Si comme le déclare le Président Talon qu'il faut que « les élections soient de même nature de même qualité, de même convivialité que ce qu'on a connu jusque-là », on sait que les élections législatives et communales de 2015, puis présidentielles de 2016 se sont déroulées dans la convivialité sans qu'il n'y ait des chasses à des citoyens jetés en prison ou contraints de s'exiler pour des raisons politiques. Mieux actuellement, des députés dont le mandat du peuple court encore, sont contraints de s'exiler sous pression de poursuite politique. Le Candidat aux présidentielles de 2016, arrivé 3ème au premier tour, est dans le cas de l'exil ; sans oublier un ancien ministre et un ancien maire d'une cité et non des moindres. Imagine-ton d'élection conviviale lorsque le Secrétaire Exécutif National d'un Parti comme FCBE est au dehors et exclu de vote, lorsque le Président d'Honneur d'un Parti comme USL est interdit de séjour au Bénin ; lorsque le Chargé de Communication du PCB, Organisateur Principal de FSP est en prison ? Certainement pas.

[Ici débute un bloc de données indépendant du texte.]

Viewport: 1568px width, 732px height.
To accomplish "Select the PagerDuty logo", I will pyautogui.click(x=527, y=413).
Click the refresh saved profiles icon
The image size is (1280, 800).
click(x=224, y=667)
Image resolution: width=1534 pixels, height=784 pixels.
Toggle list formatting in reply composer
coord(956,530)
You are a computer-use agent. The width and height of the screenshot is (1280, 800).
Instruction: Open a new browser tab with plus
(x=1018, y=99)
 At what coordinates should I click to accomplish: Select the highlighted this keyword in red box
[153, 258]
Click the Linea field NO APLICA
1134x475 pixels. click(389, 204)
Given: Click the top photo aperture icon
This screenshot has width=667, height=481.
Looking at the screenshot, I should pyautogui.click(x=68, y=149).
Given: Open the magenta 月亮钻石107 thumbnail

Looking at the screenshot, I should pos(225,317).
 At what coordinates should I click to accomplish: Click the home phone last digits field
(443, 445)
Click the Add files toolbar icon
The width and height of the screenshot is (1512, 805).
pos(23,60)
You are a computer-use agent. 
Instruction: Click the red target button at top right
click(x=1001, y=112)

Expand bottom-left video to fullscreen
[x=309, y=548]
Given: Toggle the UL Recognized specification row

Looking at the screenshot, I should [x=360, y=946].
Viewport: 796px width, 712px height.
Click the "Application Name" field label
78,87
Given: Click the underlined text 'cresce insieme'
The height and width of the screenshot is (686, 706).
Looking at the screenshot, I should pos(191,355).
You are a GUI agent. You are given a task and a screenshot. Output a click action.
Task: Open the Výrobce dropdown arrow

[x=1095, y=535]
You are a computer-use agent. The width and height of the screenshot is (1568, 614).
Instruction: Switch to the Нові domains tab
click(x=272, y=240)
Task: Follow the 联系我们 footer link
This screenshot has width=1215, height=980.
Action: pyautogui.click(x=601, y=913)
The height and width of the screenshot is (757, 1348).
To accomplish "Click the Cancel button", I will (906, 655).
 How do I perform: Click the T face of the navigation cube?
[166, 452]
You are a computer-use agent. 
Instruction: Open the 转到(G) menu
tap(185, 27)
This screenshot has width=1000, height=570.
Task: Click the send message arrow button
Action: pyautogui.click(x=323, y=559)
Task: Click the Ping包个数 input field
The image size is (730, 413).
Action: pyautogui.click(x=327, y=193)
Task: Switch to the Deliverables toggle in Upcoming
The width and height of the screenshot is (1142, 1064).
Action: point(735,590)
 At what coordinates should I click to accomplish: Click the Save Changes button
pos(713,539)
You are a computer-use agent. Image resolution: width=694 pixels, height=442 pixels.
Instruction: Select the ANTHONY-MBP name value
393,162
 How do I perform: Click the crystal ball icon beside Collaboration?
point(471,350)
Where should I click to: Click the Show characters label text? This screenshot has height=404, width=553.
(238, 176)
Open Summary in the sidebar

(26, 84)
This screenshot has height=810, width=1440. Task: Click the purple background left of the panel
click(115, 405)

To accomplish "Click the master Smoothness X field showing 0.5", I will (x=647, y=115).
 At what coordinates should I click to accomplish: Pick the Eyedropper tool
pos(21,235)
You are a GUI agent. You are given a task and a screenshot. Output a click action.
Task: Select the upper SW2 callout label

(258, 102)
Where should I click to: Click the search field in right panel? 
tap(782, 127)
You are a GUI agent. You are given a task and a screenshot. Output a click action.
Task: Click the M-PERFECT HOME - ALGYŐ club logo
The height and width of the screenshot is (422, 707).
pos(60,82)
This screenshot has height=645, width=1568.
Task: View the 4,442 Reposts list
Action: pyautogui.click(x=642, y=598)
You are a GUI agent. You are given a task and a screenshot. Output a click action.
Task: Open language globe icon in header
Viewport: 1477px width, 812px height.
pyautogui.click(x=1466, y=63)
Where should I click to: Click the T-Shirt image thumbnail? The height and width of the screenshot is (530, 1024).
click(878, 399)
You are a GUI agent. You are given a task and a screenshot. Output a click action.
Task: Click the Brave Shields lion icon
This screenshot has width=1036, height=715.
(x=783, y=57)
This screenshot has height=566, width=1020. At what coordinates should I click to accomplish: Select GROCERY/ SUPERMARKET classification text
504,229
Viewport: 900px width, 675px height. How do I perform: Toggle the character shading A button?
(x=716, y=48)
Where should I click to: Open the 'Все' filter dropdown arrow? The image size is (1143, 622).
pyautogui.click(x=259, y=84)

Il est inconcevable d'avoir aujourd'hui des élections « conviviales », sans la prise d'une loi d'amnistie permettant la libération de METONGNON Laurent et de ses coaccusés, de Korogone etc. Il ne peut y avoir convivialité électorale si les Députés DJENONTIN, CODJO, si l'ancien ministre KOUTCHE et l'ancien maire Léady SOGLO ne sont pas autorisés à retourner libres au pays pour participer à ces élections. Il ne saurait y avoir élections inclusives si AJAVON, condamné mais blanchi par une juridiction internationale pour laquelle le Bénin a fait option, n'est pas libre de retourner prendre part à cette grande et importante messe du peuple qu'est une élection législative.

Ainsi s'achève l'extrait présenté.